Я подмел уцелевшие половицы, сгреб щепье, мусор и перья в печку, веник тоже в печку сунул – никуда уж он не годился, давно подобрал возле городской бани, весь исхвостанный. Сверх веника туго натолкал мелко рубленного макаронника, поискал еще какой-нибудь работы – ее не было. Тогда я присел на чурку, как это делается перед дальней дорогой, пощупал под рубахой бумажку, именуемую направлением, достал ее, попытался расправить – не получалось, бумажка успела сморщиться и полинять, однако печать и решительную подпись «зав. гороно» на ней разобрать еще можно было.

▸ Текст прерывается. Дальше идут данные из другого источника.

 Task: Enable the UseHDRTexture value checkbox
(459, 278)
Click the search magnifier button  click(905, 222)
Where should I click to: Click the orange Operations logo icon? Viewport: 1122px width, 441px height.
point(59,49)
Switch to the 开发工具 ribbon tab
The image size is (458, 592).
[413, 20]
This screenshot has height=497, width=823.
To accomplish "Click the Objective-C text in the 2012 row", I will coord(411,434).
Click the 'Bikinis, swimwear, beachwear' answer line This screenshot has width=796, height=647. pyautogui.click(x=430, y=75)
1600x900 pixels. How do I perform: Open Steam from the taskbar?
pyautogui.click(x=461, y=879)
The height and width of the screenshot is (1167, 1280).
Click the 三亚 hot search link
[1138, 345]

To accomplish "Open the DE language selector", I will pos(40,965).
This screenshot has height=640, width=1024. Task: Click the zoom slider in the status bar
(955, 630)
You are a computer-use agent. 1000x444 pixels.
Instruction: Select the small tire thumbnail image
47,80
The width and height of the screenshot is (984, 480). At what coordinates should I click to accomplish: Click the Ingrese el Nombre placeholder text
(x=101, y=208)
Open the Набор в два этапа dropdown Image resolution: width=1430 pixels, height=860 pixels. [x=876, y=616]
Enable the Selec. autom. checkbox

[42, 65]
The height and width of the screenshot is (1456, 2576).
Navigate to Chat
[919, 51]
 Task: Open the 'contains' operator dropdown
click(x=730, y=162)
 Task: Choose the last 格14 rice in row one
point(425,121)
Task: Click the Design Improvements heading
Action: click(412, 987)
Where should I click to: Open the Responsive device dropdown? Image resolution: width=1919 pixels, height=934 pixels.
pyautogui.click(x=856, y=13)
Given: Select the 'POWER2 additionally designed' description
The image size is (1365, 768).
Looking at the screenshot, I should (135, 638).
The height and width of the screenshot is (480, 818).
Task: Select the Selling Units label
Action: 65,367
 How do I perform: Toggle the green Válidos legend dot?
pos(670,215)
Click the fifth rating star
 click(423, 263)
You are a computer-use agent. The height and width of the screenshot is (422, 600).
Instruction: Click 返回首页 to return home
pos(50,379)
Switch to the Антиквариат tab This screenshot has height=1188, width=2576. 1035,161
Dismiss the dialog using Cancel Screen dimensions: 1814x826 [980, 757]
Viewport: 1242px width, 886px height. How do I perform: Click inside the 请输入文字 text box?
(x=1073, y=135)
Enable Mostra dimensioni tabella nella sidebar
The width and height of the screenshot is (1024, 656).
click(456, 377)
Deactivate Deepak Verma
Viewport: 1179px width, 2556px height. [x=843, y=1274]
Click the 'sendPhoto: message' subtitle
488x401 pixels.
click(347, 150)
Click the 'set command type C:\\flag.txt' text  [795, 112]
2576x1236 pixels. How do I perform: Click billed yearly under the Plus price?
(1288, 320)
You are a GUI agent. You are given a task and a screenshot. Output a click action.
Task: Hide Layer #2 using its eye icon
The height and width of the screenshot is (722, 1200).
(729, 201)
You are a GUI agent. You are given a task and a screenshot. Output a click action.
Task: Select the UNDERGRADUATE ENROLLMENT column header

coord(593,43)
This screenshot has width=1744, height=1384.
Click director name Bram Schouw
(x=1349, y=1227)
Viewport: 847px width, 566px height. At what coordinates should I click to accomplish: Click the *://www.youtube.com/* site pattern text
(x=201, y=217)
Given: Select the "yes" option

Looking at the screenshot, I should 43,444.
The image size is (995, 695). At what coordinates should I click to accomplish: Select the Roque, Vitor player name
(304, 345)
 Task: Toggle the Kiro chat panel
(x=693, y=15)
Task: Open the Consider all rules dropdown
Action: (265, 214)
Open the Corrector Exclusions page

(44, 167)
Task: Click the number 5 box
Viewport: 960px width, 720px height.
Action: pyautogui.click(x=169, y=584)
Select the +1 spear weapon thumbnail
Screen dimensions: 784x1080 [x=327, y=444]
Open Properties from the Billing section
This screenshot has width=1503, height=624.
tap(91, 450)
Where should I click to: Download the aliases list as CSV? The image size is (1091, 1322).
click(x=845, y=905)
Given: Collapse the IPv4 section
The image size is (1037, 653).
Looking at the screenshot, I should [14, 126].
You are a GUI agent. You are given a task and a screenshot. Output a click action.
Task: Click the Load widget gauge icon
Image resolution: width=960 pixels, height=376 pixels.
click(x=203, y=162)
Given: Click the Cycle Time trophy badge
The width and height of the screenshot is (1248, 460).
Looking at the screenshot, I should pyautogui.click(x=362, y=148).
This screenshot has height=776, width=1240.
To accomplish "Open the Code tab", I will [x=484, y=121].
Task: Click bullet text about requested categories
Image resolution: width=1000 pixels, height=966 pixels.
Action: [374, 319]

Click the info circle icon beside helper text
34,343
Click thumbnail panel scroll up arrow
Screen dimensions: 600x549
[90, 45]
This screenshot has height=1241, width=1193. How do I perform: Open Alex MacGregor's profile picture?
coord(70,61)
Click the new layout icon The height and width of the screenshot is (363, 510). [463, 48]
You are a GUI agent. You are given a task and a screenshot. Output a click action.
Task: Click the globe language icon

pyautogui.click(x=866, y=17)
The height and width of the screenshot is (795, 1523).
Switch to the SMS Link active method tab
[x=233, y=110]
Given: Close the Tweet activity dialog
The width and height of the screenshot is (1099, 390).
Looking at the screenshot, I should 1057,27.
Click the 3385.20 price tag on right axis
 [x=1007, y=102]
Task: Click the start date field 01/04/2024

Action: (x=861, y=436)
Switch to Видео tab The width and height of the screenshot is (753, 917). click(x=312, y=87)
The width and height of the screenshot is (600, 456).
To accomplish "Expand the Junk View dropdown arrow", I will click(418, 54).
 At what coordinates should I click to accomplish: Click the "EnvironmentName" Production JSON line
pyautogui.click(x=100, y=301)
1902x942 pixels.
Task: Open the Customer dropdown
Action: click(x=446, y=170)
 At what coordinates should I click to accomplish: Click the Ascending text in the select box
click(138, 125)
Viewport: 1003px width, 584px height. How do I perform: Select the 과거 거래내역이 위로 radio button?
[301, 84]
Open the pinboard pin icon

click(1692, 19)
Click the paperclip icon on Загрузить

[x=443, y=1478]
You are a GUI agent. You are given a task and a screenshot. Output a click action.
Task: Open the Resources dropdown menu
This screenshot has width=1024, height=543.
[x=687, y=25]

Тихо, студено, сумрачно в моей обители, занесенной по самую крышу снегом. Из-под вывороченных половиц подвалом несет. Дни все еще короткие, время сонное, хотя и повернуло на весну. Наступил март. Где-то в российских краях, которые я не видел, но уже тосковал по ним и родственно болел ими, ростепель, с крыш капает, дороги порыжели, утрами сосульки на солнце горят, в оврагах пучится серый снег, скоро тронутся в весну ручьи, зальет водою землю. Села, хутора, овчарни, пасеки, кордоны, даже российские города рассыпанно поплывут по струйной быри, опоясанной тенями облаков, и впереди всех головным стругом с крестом иль флагом на маковице белой лебедью будет плыть по воде выстоявшая против всех невзгод и напастей церковь с певучей и без колоколов колокольней.